In this conversation, Voss shares a number of useful insights, not just limited to hostage negotiations.
One of the more interesting things that Voss discussed relates to fairness:
“We call fairness the “F-word.” … you’ll find that fairness comes out on almost every single negotiation, and when it gets thrown out there, it’s a word that punches people’s buttons in one of the most subtle ways possible.”
So it’s worth keeping in mind that “fairness” will be on both parties minds, and that it’s an emotive issue.
He continues:
“If I’m a negotiator, I’ll use it against you because I know that I can knock you back on your heels emotionally. If we’re in a deal, and I want to be a cutthroat, I’m going to say, “Look, I’ve given you a fair offer.” Now, for you to protest against that, what I’ve just done is accuse you of being unfair towards me. And that’s why the cutthroats do it because nobody sees it. It is a stealth attack from a cutthroat negotiator.”

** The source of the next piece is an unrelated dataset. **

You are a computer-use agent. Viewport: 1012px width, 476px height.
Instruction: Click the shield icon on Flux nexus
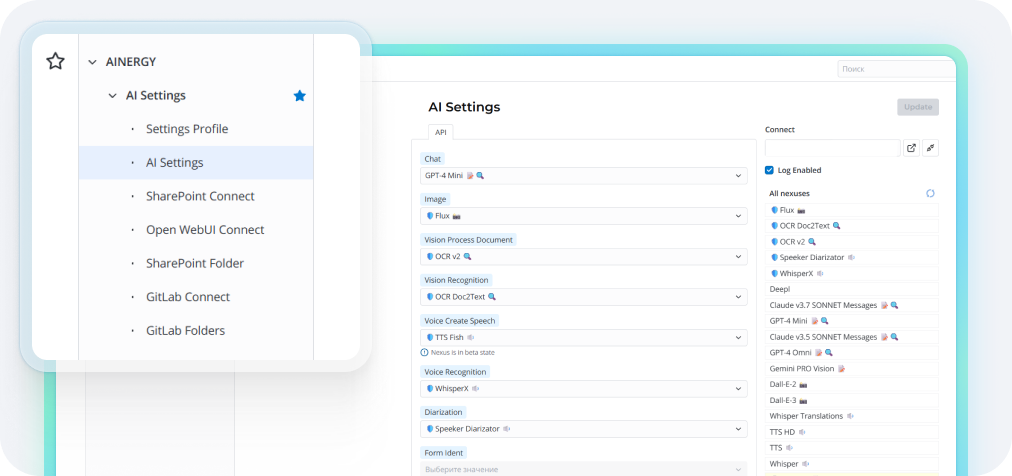click(x=775, y=210)
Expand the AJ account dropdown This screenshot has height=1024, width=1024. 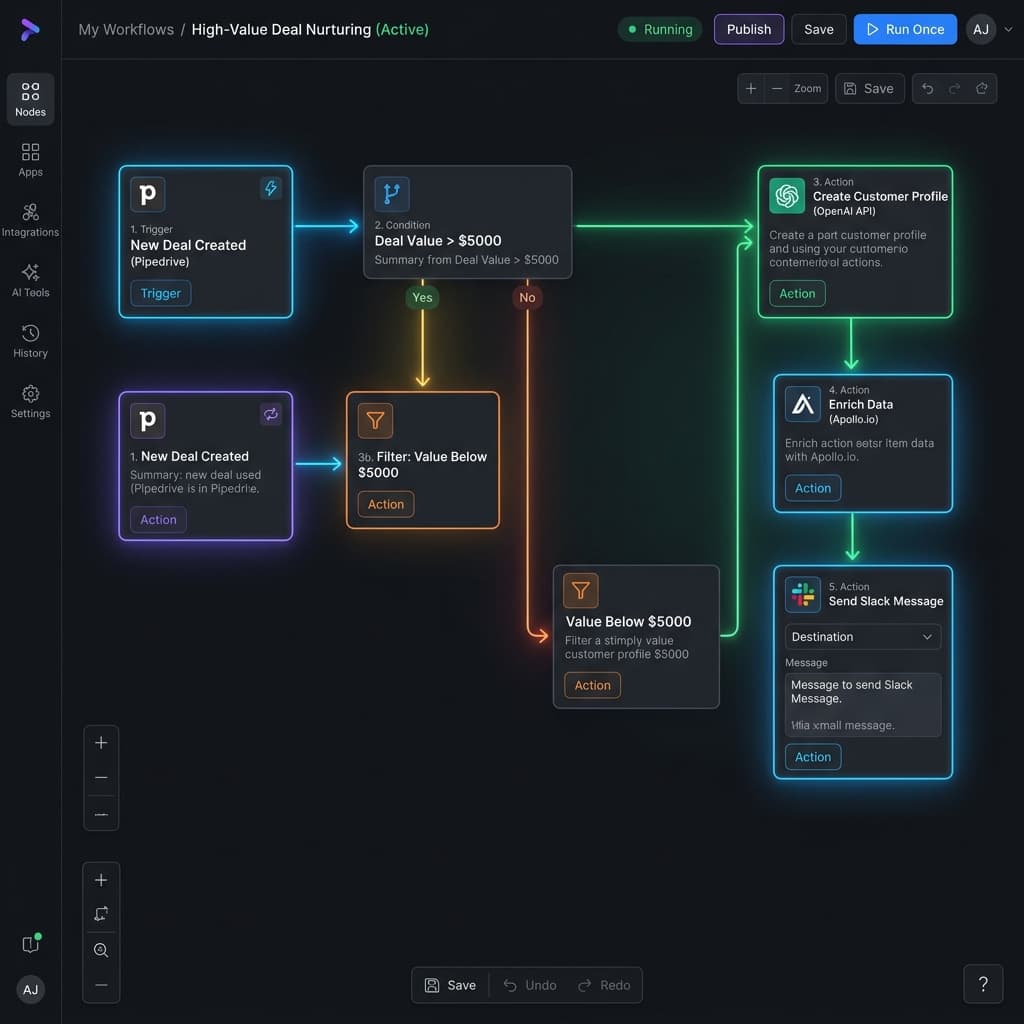(x=990, y=29)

So: used strategically, someone who is unscrupulous can set a mousetrap using the idea of “fairness”. If they use this technique, they’re betting on the other party being uncomfortable with suggesting that they’re being – gasp! – unfair.
Voss explains that you can “take a proactive approach and… diffuse it before the missile gets launched”. One way of doing this is to preface conversations by stating something to the following effect:
“I want to make sure you feel I’ve treated you fairly. And the minute you think I haven’t, I want you to tell me.”